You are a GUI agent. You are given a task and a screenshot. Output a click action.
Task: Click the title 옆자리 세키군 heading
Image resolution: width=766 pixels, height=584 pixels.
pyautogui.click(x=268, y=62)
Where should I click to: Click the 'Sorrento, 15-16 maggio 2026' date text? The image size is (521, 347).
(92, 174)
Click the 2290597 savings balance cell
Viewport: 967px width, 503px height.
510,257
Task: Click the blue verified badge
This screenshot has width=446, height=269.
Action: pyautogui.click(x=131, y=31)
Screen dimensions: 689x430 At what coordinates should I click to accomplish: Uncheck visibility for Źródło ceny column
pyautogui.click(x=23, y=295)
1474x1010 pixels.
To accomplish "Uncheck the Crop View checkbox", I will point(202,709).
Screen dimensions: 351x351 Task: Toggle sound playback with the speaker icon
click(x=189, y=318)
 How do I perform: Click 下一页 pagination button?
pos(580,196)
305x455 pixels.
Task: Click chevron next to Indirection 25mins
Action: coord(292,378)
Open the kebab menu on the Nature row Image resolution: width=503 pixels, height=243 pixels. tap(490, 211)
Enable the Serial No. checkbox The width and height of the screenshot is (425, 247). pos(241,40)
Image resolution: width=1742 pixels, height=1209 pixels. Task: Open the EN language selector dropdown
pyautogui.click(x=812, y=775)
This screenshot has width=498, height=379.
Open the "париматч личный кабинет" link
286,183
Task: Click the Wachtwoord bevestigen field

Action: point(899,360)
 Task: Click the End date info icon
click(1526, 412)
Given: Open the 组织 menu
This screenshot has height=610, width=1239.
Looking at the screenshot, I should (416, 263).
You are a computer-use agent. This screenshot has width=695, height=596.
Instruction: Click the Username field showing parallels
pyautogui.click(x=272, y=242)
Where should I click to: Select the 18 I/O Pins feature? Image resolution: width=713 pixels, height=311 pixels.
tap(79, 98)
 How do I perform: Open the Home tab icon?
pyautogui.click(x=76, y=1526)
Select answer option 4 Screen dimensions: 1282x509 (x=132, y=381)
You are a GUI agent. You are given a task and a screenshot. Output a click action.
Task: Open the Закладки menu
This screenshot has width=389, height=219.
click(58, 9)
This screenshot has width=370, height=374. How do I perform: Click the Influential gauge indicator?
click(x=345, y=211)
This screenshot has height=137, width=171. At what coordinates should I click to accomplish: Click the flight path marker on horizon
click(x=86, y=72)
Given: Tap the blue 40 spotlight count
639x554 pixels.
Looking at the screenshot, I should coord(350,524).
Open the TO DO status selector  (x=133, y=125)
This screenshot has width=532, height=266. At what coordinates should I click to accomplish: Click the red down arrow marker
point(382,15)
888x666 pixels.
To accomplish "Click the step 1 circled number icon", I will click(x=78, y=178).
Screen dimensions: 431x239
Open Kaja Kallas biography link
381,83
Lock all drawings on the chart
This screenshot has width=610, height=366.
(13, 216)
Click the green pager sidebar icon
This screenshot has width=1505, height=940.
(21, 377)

### STATED GOAL
Copy out every one of the records above word for word, leaving nothing out and changing nothing.

### SOLUTION FOR THIS PROBLEM
You are a GUI agent. You are given a task and a screenshot. Output a click action.
Task: Click the title 옆자리 세키군 heading
Image resolution: width=766 pixels, height=584 pixels.
pyautogui.click(x=268, y=62)
Where should I click to: Click the 'Sorrento, 15-16 maggio 2026' date text? The image size is (521, 347).
(92, 174)
Click the 2290597 savings balance cell
Viewport: 967px width, 503px height.
510,257
Task: Click the blue verified badge
This screenshot has width=446, height=269.
Action: pyautogui.click(x=131, y=31)
Screen dimensions: 689x430 At what coordinates should I click to accomplish: Uncheck visibility for Źródło ceny column
pyautogui.click(x=23, y=295)
1474x1010 pixels.
To accomplish "Uncheck the Crop View checkbox", I will point(202,709).
Screen dimensions: 351x351 Task: Toggle sound playback with the speaker icon
click(x=189, y=318)
 How do I perform: Click 下一页 pagination button?
pos(580,196)
305x455 pixels.
Task: Click chevron next to Indirection 25mins
Action: coord(292,378)
Open the kebab menu on the Nature row Image resolution: width=503 pixels, height=243 pixels. tap(490, 211)
Enable the Serial No. checkbox The width and height of the screenshot is (425, 247). pos(241,40)
Image resolution: width=1742 pixels, height=1209 pixels. Task: Open the EN language selector dropdown
pyautogui.click(x=812, y=775)
This screenshot has width=498, height=379.
Open the "париматч личный кабинет" link
286,183
Task: Click the Wachtwoord bevestigen field

Action: point(899,360)
 Task: Click the End date info icon
click(1526, 412)
Given: Open the 组织 menu
This screenshot has height=610, width=1239.
Looking at the screenshot, I should (416, 263).
You are a computer-use agent. This screenshot has width=695, height=596.
Instruction: Click the Username field showing parallels
pyautogui.click(x=272, y=242)
Where should I click to: Select the 18 I/O Pins feature? Image resolution: width=713 pixels, height=311 pixels.
tap(79, 98)
 How do I perform: Open the Home tab icon?
pyautogui.click(x=76, y=1526)
Select answer option 4 Screen dimensions: 1282x509 (x=132, y=381)
You are a GUI agent. You are given a task and a screenshot. Output a click action.
Task: Open the Закладки menu
This screenshot has width=389, height=219.
click(58, 9)
This screenshot has width=370, height=374. How do I perform: Click the Influential gauge indicator?
click(x=345, y=211)
This screenshot has height=137, width=171. At what coordinates should I click to accomplish: Click the flight path marker on horizon
click(x=86, y=72)
Given: Tap the blue 40 spotlight count
639x554 pixels.
Looking at the screenshot, I should coord(350,524).
Open the TO DO status selector  (x=133, y=125)
This screenshot has width=532, height=266. At what coordinates should I click to accomplish: Click the red down arrow marker
point(382,15)
888x666 pixels.
To accomplish "Click the step 1 circled number icon", I will click(x=78, y=178).
Screen dimensions: 431x239
Open Kaja Kallas biography link
381,83
Lock all drawings on the chart
This screenshot has width=610, height=366.
(13, 216)
Click the green pager sidebar icon
This screenshot has width=1505, height=940.
(21, 377)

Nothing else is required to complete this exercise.